Classic’s birthday: an ear for the moderns – what really happened

In an otherwise excellent article on the birth of Classic FM for The Spectator, my fellow Radio 3 presenter Petroc Trelawny – previously a colleague on Classic – states that when talking repertoire Classic’s powerhouse founder Michael Bukht insisted on  ‘nothing you’d want to switch off’. Mozart was king, Beethoven, Brahms, Dvorak — yes, please. Bartok, Stravinsky and Britten were to be treated with suspicion. And absolutely nothing contemporary, thanks very much.’
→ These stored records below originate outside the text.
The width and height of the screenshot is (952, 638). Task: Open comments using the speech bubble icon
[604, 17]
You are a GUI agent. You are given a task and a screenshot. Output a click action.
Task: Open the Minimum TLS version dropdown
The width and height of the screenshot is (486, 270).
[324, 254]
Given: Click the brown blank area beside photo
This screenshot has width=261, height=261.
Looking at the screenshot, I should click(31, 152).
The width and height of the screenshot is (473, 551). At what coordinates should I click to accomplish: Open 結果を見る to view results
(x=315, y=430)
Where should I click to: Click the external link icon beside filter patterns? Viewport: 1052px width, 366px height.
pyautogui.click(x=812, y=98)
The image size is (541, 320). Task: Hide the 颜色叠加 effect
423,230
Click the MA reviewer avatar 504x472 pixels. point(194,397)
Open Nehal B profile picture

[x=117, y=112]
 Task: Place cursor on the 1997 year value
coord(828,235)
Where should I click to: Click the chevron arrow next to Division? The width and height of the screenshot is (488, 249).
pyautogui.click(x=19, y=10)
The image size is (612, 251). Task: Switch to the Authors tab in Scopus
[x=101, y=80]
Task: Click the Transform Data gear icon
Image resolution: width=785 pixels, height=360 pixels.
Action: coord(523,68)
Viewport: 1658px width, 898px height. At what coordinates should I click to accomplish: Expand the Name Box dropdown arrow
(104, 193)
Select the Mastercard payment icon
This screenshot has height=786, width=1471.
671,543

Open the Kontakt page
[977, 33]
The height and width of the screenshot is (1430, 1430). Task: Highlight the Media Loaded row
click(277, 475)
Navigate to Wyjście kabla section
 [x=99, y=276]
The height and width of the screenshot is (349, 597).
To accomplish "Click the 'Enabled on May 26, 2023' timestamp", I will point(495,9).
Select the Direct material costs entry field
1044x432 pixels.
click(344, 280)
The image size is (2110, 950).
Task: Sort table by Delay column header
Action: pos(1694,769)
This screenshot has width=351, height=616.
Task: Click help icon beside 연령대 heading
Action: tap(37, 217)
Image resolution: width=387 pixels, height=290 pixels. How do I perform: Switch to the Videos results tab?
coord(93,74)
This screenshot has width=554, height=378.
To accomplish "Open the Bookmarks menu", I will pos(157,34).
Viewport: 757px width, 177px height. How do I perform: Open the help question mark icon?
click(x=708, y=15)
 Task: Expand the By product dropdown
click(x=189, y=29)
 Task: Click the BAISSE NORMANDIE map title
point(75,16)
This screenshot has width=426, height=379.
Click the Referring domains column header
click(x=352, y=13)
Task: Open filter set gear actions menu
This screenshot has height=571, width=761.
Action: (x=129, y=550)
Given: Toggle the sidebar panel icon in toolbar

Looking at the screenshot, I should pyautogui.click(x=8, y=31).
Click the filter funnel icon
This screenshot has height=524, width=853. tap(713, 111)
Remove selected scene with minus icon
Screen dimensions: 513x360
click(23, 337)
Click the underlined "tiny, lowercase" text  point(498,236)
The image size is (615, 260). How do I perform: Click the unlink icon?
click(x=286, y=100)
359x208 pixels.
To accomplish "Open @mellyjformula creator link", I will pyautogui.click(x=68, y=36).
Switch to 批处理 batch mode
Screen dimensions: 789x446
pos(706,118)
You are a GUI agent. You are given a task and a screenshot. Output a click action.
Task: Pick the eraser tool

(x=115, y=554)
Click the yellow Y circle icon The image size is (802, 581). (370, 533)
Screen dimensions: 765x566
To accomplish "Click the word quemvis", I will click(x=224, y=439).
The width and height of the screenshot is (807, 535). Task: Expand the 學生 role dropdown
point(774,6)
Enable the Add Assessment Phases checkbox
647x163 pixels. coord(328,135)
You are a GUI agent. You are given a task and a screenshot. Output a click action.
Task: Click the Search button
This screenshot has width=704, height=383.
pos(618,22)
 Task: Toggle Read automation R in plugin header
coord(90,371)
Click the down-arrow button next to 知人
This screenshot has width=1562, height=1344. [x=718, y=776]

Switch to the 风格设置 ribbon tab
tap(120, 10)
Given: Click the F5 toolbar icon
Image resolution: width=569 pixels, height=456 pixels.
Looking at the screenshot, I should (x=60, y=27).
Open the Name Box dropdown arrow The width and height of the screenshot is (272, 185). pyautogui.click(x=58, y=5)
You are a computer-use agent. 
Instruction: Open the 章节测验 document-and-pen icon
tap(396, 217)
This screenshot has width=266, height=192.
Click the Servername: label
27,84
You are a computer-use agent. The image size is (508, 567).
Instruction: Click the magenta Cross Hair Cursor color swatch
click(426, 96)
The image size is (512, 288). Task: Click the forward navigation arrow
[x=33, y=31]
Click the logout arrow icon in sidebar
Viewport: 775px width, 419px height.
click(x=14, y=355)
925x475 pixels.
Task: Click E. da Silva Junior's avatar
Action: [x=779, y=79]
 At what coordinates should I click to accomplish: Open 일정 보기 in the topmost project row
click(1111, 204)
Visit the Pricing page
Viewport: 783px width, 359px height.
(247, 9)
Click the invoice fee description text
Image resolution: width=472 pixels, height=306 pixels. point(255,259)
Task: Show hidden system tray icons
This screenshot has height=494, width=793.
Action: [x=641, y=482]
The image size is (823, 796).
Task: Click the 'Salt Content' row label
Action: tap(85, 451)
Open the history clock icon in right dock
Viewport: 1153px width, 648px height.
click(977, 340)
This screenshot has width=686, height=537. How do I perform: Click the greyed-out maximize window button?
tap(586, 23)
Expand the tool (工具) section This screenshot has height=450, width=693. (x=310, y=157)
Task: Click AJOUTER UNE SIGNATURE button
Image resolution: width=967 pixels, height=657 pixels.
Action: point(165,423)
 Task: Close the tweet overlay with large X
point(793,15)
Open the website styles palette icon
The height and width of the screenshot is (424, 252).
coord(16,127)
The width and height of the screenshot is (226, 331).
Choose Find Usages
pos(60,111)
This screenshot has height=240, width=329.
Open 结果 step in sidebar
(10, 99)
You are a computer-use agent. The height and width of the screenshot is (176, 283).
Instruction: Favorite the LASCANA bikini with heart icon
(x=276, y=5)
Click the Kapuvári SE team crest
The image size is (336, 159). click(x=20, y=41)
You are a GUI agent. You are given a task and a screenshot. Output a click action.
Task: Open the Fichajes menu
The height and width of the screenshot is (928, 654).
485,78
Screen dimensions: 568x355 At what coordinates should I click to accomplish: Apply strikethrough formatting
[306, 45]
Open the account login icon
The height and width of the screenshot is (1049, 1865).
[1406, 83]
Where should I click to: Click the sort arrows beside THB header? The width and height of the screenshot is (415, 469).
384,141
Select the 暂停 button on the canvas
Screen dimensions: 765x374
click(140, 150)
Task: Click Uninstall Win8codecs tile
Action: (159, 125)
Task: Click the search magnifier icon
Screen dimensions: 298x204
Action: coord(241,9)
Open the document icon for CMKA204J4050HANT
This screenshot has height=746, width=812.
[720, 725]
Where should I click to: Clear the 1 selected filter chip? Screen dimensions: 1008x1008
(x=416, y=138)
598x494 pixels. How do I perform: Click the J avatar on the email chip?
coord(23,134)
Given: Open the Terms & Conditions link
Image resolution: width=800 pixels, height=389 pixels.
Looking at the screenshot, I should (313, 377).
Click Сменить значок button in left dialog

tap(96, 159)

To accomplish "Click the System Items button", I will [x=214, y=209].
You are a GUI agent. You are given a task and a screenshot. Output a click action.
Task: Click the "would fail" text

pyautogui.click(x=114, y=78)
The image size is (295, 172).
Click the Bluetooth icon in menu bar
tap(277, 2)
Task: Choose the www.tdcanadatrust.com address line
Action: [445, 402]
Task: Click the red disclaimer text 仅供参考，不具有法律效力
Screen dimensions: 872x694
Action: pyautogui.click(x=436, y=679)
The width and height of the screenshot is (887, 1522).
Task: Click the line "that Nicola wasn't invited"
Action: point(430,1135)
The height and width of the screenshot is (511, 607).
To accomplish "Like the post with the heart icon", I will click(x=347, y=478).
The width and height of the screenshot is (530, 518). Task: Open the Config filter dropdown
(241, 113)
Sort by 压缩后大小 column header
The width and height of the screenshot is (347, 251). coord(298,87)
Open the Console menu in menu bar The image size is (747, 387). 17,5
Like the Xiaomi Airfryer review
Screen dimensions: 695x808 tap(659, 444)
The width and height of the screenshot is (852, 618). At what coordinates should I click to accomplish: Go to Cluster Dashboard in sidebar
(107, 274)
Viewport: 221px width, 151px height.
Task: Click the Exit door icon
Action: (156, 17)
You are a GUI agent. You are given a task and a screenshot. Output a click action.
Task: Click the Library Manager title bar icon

Well that wasn’t quite the case, at least not in practice; in fact, in those days all the major Classic FM hits were contemporary, and never more so than with the very first, Henryk Gorécki’s Third Symphony which swept the nation more potently than any large-scale contemporary piece before or since. And this is how it happened. From the first week of Cfm’s existence I co-hosted a show called Classic Verdict with a mate, the much missed Keith Shadwick (who tragically died back in 2008). Every week we’d choose a ‘Sure Shot’ which Paul Gambaccini picked up the following day (on his Saturday Show). First up was Gorécki 3, and that was the very first piece that marked the station out as bringing the world of great music into the nation’s consciousness. Much as I’m devoted to Radio 3, they had never managed it, and neither had any other radio station. But the combination of new-born Classic and Gorécki made people realise how a contemporary symphony could be beautiful, original, relevant and in a sense life-changing. The proof of Gorécki’s integrity, if such were needed, is in the nature of his Fourth – a different beast entirely. Not for him a profitable bandwagon.

There’s another twist to this tale. A month before Classic launched Johnny Black had asked me to step into his place on Frank Bough’s LBC show, bring along a trio of classics to review. That same Gorécki recording (Dawn Upshaw, London Sinfonietta/David Zinman, Nonesuch) had just landed on my mat and I took it along. As I left the building, a receptionist rushed up to me and asked, ‘what was that CD just played? … our phone lines are jammed with people wanting to know’! So it was evidently the right piece at the right time.

Beyond Gorécki came Gavin Bryars’ Jesus Blood Never Failed Me Yet (Philips/Decca) and Officium with saxophonist Jan Garbarek and the Hilliard Ensemble (ECM), both of them sure shots that ‘shot’ right to the top of the charts. Among other impactful choices were De Stilj by Andriessen, though Bukht balked at its aggression. And yet he had a broader musical mind than many people think – he allowed me a series of ‘Contemporary and Classics’ and an historical series ‘Our Musical Yesterdays’. So, Relaxing wasn’t always the main agenda! Comments please.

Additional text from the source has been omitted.